■ PROBLEM TO WORK ON ■
How many lines of the data below contain the string "chevron"? Give only the number.

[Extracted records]
================
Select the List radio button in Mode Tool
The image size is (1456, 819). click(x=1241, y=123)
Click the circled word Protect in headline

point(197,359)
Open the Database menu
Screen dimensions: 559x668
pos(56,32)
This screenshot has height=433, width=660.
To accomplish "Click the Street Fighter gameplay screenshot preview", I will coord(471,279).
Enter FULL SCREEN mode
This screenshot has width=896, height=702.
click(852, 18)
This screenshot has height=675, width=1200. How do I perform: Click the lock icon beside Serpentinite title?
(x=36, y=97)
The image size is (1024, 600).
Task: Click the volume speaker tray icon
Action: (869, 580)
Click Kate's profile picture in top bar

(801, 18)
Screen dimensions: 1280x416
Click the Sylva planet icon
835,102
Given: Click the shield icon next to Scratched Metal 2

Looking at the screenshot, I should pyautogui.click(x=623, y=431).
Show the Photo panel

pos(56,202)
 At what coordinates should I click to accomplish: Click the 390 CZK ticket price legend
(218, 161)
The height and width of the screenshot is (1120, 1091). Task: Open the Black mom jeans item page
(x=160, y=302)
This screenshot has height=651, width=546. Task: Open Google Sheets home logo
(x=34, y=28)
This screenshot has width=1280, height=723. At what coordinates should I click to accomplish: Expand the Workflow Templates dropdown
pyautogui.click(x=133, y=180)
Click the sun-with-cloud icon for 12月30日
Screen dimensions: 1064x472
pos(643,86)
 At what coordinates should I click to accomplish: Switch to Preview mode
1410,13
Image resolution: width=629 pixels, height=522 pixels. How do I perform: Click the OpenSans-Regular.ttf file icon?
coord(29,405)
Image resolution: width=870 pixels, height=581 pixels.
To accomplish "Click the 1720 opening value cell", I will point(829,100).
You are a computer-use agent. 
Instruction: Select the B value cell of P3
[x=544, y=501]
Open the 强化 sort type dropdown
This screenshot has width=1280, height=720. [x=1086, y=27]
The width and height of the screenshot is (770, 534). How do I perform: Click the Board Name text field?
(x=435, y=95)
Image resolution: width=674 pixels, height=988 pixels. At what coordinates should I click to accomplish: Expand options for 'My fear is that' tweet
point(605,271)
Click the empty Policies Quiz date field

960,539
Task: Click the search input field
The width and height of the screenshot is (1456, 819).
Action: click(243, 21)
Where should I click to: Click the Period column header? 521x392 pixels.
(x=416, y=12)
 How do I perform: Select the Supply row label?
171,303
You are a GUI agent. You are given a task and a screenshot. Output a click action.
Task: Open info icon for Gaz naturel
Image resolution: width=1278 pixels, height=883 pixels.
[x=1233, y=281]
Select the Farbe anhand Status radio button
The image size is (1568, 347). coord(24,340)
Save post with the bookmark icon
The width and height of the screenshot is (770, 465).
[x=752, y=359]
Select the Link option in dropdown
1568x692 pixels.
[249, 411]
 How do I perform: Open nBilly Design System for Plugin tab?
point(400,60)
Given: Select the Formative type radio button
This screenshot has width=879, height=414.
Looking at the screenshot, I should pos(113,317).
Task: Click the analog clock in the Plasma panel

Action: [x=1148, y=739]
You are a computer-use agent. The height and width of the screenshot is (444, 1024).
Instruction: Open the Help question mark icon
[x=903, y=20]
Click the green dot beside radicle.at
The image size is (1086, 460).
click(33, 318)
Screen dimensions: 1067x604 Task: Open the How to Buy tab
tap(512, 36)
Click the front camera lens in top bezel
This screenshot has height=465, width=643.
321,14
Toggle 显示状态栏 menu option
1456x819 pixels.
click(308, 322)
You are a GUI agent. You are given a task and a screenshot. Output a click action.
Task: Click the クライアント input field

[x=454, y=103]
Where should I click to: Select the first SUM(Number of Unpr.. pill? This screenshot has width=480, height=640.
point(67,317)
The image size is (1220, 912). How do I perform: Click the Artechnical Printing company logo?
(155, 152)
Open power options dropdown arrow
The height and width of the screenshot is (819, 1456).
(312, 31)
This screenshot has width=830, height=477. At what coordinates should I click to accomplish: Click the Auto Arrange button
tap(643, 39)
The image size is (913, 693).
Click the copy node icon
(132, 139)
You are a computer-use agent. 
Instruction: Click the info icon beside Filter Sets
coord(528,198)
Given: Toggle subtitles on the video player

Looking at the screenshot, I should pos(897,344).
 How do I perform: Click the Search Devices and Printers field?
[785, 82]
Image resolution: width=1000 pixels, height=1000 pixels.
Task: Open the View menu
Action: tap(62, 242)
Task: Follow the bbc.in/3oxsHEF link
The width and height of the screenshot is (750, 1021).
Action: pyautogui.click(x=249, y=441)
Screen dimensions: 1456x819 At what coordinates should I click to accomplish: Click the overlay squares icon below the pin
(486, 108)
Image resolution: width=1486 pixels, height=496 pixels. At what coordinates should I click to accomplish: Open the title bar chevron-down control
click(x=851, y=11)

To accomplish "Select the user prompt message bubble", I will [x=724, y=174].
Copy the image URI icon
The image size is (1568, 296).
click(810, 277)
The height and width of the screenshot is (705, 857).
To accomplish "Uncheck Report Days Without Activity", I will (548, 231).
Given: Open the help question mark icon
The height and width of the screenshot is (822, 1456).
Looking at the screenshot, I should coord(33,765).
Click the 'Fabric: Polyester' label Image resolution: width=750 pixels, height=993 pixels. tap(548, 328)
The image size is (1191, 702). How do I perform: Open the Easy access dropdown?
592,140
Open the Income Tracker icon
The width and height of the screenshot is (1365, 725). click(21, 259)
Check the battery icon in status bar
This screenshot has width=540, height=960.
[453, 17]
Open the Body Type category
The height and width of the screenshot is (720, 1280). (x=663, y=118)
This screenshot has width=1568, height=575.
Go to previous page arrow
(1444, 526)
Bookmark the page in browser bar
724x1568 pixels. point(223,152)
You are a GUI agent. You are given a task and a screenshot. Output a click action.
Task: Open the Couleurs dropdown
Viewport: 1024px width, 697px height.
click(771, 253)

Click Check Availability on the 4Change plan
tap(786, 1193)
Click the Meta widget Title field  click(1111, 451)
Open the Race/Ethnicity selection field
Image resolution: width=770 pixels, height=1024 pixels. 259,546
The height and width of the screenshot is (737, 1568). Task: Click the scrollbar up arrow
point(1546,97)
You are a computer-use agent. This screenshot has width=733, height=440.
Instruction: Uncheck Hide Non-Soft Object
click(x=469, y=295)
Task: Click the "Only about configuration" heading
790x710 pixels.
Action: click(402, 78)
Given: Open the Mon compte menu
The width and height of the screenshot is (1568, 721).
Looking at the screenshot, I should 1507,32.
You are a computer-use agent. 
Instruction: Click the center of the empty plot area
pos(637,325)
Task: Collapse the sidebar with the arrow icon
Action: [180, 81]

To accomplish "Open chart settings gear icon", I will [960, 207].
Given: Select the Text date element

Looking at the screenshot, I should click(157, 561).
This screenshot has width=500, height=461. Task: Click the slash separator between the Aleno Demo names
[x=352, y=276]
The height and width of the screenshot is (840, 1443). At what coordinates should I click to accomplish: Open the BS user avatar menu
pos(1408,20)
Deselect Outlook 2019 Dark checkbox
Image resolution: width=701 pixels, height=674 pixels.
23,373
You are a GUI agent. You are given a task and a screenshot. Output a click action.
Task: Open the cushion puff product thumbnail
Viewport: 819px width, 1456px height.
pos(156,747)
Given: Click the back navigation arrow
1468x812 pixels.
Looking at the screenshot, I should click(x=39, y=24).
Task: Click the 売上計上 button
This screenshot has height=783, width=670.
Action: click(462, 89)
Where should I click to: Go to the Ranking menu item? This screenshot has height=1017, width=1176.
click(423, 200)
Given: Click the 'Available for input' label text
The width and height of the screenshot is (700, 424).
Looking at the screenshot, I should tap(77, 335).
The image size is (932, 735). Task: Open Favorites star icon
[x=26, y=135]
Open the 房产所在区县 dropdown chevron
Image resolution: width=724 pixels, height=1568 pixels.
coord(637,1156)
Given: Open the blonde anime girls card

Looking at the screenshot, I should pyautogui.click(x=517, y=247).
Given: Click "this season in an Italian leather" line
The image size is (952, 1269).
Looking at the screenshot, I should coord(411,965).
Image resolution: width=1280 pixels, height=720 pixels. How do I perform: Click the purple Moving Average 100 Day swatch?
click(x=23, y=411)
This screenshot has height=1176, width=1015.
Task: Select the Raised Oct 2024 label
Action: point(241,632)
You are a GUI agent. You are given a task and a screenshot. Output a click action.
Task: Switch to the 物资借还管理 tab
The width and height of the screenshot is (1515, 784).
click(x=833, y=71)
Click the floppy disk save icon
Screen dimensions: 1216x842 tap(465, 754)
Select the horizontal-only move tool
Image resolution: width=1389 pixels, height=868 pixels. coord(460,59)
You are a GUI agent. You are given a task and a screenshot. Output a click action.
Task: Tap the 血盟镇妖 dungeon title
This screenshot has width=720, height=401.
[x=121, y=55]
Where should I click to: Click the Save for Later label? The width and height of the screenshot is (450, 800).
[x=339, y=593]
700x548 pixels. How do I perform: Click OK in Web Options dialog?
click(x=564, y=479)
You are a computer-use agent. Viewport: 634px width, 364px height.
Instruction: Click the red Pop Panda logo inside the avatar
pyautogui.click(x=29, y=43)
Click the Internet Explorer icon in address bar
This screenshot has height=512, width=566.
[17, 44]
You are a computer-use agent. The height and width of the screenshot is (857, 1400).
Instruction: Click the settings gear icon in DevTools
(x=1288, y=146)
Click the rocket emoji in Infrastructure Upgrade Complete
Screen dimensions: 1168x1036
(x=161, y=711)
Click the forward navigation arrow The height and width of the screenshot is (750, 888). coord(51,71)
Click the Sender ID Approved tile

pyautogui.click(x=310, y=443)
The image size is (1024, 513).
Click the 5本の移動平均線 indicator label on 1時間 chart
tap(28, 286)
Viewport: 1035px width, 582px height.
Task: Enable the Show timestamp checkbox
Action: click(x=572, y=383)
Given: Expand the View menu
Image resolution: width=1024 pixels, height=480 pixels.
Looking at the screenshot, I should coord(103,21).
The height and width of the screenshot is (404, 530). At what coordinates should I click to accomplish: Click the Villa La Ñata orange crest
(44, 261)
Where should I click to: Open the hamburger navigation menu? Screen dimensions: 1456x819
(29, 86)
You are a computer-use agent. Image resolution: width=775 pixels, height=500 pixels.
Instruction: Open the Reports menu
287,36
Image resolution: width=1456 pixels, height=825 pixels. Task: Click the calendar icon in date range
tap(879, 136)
================
■ OUTPUT FOR THIS TASK ■
2